**Exercise instructions**
Copy the data between the lines containing "Click the upload (上传) cloud icon" and "click(x=605, y=1445)", inclusive, without any changes.

━━━━━━━━━━━━━━━━━━━━━━━━━━━━━━

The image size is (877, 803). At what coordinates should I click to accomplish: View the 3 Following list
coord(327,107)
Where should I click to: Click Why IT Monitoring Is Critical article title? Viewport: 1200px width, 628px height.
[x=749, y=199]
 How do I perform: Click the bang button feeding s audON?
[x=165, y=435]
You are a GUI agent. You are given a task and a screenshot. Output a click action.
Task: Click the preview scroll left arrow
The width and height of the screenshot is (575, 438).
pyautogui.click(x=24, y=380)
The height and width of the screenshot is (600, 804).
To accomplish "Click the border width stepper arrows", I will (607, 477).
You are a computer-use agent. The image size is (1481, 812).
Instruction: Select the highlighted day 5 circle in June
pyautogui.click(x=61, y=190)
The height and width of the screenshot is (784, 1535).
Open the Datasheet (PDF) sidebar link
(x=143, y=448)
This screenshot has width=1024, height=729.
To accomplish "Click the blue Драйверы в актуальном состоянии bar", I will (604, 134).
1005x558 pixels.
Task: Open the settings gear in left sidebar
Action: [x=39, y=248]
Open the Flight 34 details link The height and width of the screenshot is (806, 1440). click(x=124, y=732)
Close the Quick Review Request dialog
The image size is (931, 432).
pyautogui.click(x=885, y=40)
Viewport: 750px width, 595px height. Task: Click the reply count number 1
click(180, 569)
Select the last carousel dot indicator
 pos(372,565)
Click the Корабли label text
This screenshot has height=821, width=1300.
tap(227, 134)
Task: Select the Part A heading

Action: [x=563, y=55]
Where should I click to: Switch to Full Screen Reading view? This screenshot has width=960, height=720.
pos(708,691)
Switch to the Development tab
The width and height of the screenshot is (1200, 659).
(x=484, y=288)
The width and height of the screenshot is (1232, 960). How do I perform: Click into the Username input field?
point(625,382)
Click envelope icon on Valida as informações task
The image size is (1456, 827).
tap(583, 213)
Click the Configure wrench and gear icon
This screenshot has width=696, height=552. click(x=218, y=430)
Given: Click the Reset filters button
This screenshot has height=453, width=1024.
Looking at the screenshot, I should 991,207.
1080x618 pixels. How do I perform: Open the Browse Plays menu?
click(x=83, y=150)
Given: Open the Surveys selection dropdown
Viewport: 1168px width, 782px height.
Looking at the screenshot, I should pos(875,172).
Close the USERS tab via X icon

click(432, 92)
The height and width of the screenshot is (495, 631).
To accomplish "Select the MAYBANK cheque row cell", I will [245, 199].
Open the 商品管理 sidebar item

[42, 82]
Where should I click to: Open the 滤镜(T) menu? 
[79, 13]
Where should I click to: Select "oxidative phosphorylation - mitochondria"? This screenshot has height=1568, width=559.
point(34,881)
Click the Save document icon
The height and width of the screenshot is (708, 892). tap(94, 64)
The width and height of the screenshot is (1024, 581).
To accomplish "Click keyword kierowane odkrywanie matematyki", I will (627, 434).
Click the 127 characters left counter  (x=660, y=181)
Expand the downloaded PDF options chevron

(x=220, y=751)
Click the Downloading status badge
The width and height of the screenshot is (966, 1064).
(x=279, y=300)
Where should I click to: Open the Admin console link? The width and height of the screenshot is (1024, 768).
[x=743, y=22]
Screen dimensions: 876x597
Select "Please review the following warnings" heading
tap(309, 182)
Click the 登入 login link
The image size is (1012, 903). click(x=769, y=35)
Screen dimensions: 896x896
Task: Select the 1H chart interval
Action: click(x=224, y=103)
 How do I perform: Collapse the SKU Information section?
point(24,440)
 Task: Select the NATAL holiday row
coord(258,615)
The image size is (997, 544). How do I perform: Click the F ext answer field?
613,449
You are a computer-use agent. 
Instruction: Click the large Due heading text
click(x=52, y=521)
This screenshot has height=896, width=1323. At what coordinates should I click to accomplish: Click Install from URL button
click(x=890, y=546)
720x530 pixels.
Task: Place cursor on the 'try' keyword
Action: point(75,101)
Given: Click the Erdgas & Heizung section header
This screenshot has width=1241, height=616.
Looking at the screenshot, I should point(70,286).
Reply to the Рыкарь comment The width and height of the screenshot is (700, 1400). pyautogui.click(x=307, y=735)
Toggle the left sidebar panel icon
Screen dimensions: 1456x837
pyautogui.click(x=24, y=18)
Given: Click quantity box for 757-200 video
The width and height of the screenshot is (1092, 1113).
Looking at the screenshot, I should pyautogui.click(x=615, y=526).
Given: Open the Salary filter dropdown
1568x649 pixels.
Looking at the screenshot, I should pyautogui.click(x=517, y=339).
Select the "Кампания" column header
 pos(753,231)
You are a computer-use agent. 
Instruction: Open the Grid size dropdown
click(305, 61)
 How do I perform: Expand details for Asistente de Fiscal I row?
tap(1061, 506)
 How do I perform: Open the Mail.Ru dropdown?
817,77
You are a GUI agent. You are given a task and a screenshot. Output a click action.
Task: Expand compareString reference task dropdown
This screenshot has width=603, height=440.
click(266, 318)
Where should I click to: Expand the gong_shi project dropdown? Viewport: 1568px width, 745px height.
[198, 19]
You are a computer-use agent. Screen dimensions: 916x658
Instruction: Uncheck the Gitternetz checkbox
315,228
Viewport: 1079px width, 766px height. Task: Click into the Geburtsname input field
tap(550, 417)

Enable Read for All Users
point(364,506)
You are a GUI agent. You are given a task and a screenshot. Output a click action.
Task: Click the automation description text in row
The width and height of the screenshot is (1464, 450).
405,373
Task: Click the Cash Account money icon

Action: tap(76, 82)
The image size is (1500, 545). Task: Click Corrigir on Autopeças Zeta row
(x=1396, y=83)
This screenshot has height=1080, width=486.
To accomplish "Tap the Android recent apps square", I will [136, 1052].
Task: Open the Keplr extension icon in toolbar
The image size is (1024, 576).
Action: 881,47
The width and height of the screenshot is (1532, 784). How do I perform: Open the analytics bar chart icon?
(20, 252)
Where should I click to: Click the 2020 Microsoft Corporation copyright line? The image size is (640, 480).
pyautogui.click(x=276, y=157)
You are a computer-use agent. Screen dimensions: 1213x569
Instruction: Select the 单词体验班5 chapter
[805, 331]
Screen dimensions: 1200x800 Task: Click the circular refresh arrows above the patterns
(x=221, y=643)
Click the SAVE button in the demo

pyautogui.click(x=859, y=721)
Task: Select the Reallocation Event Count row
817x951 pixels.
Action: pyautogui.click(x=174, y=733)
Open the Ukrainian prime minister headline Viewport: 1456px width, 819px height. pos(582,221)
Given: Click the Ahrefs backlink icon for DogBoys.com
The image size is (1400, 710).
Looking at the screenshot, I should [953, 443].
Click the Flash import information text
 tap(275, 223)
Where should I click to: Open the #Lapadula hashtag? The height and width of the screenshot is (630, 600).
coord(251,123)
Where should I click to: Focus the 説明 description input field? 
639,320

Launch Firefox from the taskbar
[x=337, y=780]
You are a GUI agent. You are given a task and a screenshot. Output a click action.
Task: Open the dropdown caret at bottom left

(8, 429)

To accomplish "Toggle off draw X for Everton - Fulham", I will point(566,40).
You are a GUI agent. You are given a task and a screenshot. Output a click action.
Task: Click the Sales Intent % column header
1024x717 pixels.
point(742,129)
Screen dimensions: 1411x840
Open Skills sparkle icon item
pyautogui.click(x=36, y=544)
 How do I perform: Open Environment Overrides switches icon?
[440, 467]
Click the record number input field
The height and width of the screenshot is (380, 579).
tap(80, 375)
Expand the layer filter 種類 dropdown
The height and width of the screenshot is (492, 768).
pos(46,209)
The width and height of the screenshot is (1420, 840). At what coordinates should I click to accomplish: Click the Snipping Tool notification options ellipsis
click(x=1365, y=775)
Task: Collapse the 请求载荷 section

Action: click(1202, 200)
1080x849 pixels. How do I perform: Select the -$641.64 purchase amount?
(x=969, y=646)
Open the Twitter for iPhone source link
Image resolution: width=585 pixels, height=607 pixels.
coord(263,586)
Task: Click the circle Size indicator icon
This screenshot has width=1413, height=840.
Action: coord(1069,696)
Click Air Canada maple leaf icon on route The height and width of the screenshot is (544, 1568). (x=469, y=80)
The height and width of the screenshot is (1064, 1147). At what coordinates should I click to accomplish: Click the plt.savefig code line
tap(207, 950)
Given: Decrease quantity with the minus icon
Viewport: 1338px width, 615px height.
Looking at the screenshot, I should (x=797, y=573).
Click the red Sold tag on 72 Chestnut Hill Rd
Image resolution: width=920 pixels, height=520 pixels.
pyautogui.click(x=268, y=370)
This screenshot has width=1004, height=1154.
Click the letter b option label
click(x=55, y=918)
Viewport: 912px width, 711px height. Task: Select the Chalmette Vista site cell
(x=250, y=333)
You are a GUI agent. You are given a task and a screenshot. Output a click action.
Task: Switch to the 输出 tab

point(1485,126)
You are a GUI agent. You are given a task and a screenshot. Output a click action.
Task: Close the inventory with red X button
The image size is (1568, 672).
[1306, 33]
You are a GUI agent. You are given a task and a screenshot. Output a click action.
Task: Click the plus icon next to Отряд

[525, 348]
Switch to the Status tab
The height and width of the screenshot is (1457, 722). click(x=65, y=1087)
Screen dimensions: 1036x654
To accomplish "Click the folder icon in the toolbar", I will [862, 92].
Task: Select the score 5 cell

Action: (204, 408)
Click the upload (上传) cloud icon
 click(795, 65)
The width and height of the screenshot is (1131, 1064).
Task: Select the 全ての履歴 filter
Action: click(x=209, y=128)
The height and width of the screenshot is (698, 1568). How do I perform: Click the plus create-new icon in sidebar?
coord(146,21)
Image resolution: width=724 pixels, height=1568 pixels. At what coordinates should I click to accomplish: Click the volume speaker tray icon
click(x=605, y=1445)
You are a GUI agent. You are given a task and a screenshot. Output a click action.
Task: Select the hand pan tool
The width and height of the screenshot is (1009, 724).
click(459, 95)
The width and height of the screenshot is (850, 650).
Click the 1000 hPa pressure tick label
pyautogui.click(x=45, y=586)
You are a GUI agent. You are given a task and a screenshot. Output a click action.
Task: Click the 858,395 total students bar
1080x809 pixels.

━━━━━━━━━━━━━━━━━━━━━━━━━━━━━━

**Worked answer**
Click the upload (上传) cloud icon
 click(795, 65)
The width and height of the screenshot is (1131, 1064).
Task: Select the 全ての履歴 filter
Action: click(x=209, y=128)
The height and width of the screenshot is (698, 1568). How do I perform: Click the plus create-new icon in sidebar?
coord(146,21)
Image resolution: width=724 pixels, height=1568 pixels. At what coordinates should I click to accomplish: Click the volume speaker tray icon
click(x=605, y=1445)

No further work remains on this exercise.